# What is expected
Put every line of the items below into a JSON list of strings, one string per line, leaving out the pictures and any blank lines.

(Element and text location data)
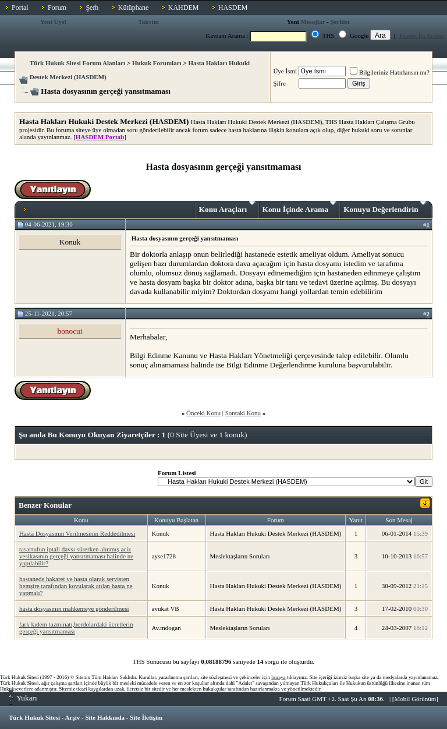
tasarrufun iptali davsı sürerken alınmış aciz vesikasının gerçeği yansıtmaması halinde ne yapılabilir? (76, 556)
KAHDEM (183, 7)
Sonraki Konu (243, 412)
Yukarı (23, 697)
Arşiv (72, 717)
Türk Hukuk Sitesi (34, 717)
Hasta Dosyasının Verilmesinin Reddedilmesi (77, 533)
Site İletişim (146, 717)
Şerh (92, 7)
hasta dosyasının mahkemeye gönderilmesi (74, 608)
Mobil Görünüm (416, 698)
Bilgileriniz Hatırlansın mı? (390, 72)
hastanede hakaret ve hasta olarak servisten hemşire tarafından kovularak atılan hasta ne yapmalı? (76, 585)
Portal (20, 7)
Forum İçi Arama (422, 35)
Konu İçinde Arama (299, 207)
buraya (278, 677)
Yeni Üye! (53, 21)
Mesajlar (312, 21)
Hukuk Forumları (157, 62)
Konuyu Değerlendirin (385, 207)
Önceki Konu (203, 412)
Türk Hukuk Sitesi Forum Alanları (77, 62)
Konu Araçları (227, 207)
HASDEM (233, 7)
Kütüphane (133, 7)
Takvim (148, 21)
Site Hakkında (105, 717)
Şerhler (340, 21)
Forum (57, 7)
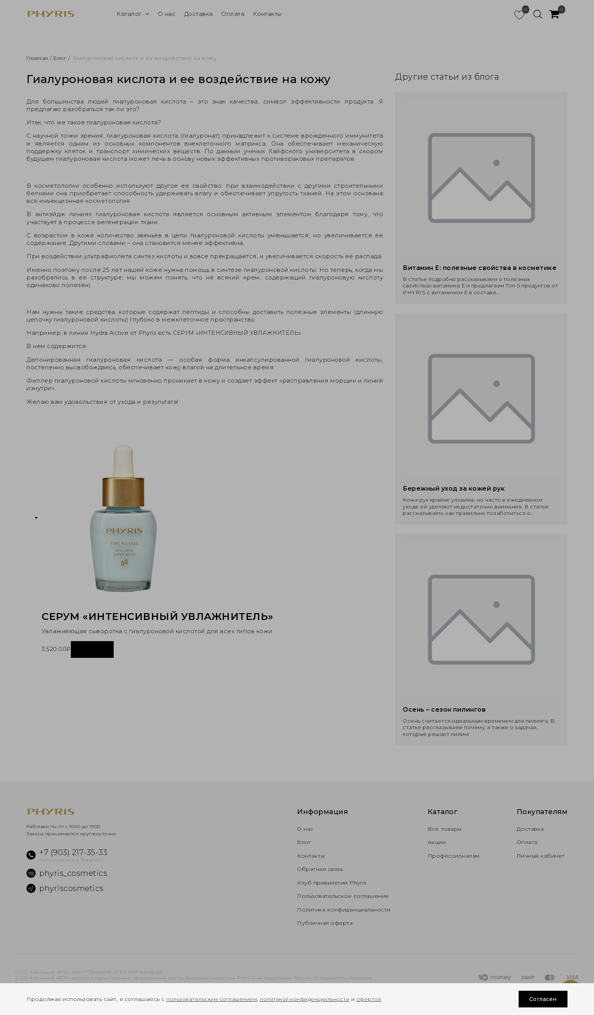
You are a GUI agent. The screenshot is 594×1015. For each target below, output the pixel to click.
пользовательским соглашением (213, 999)
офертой (381, 999)
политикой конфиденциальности (312, 999)
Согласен (540, 998)
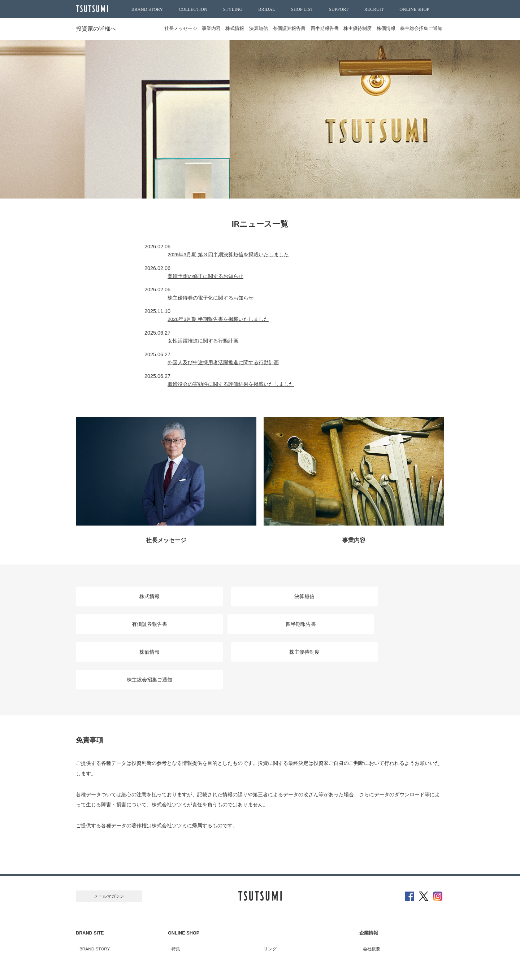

# Task output
[
  "tasarrufun iptali davsı sürerken alınmış aciz vesikasının gerçeği yansıtmaması halinde ne yapılabilir? (76, 556)",
  "KAHDEM (183, 7)",
  "Sonraki Konu (243, 412)",
  "Yukarı (23, 697)",
  "Arşiv (72, 717)",
  "Türk Hukuk Sitesi (34, 717)",
  "Hasta Dosyasının Verilmesinin Reddedilmesi (77, 533)",
  "Site İletişim (146, 717)",
  "Şerh (92, 7)",
  "hasta dosyasının mahkemeye gönderilmesi (74, 608)",
  "Mobil Görünüm (416, 698)",
  "Bilgileriniz Hatırlansın mı? (390, 72)",
  "hastanede hakaret ve hasta olarak servisten hemşire tarafından kovularak atılan hasta ne yapmalı? (76, 585)",
  "Portal (20, 7)",
  "Forum İçi Arama (422, 35)",
  "Konu İçinde Arama (299, 207)",
  "buraya (278, 677)",
  "Yeni Üye! (53, 21)",
  "Mesajlar (312, 21)",
  "Hukuk Forumları (157, 62)",
  "Konuyu Değerlendirin (385, 207)",
  "Önceki Konu (203, 412)",
  "Türk Hukuk Sitesi Forum Alanları (77, 62)",
  "Konu Araçları (227, 207)",
  "HASDEM (233, 7)",
  "Kütüphane (133, 7)",
  "Takvim (148, 21)",
  "Site Hakkında (105, 717)",
  "Şerhler (340, 21)",
  "Forum (57, 7)",
  "You are a GUI agent. The screenshot is 594×1015. For each target below, output the pixel to click.",
  "пользовательским соглашением (213, 999)",
  "офертой (381, 999)",
  "политикой конфиденциальности (312, 999)",
  "Согласен (540, 998)"
]